***** RECORDS SHOWN
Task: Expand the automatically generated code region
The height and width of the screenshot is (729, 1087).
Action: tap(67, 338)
**********
***** RECORDS SHOWN
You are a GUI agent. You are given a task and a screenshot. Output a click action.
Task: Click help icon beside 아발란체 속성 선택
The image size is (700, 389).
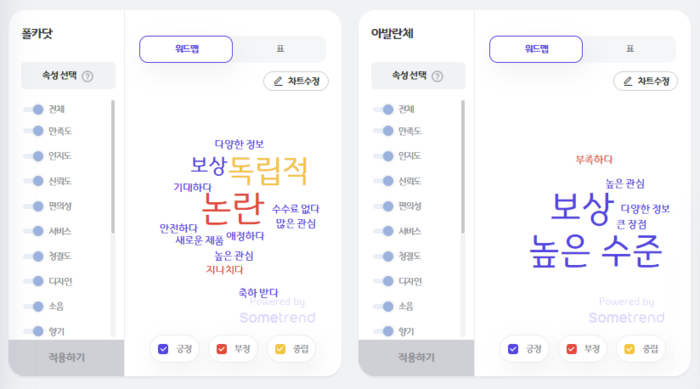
**********
***** RECORDS SHOWN
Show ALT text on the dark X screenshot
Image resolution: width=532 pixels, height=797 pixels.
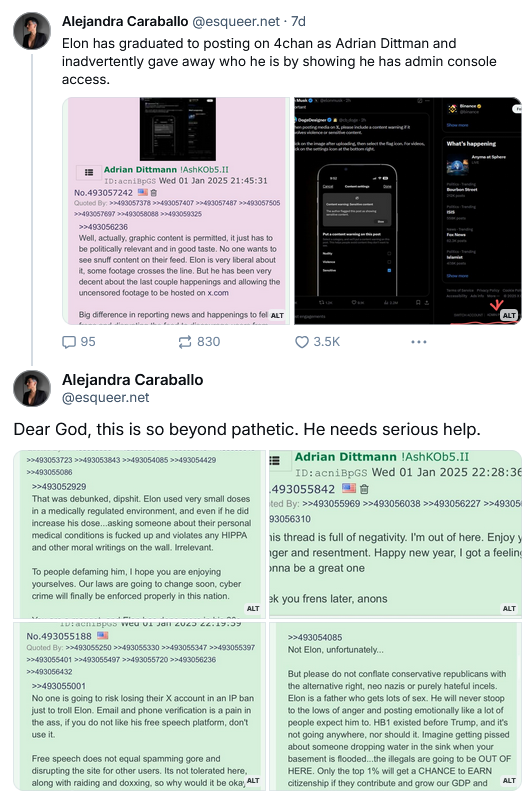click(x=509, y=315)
**********
### PROBLEM
An exact copy of the lines above, from the one containing "Task: Click help icon beside 아발란체 속성 선택" through the one containing "The image size is (700, 389).", is the whole of the answer.

### TASK RESULT
Task: Click help icon beside 아발란체 속성 선택
The image size is (700, 389).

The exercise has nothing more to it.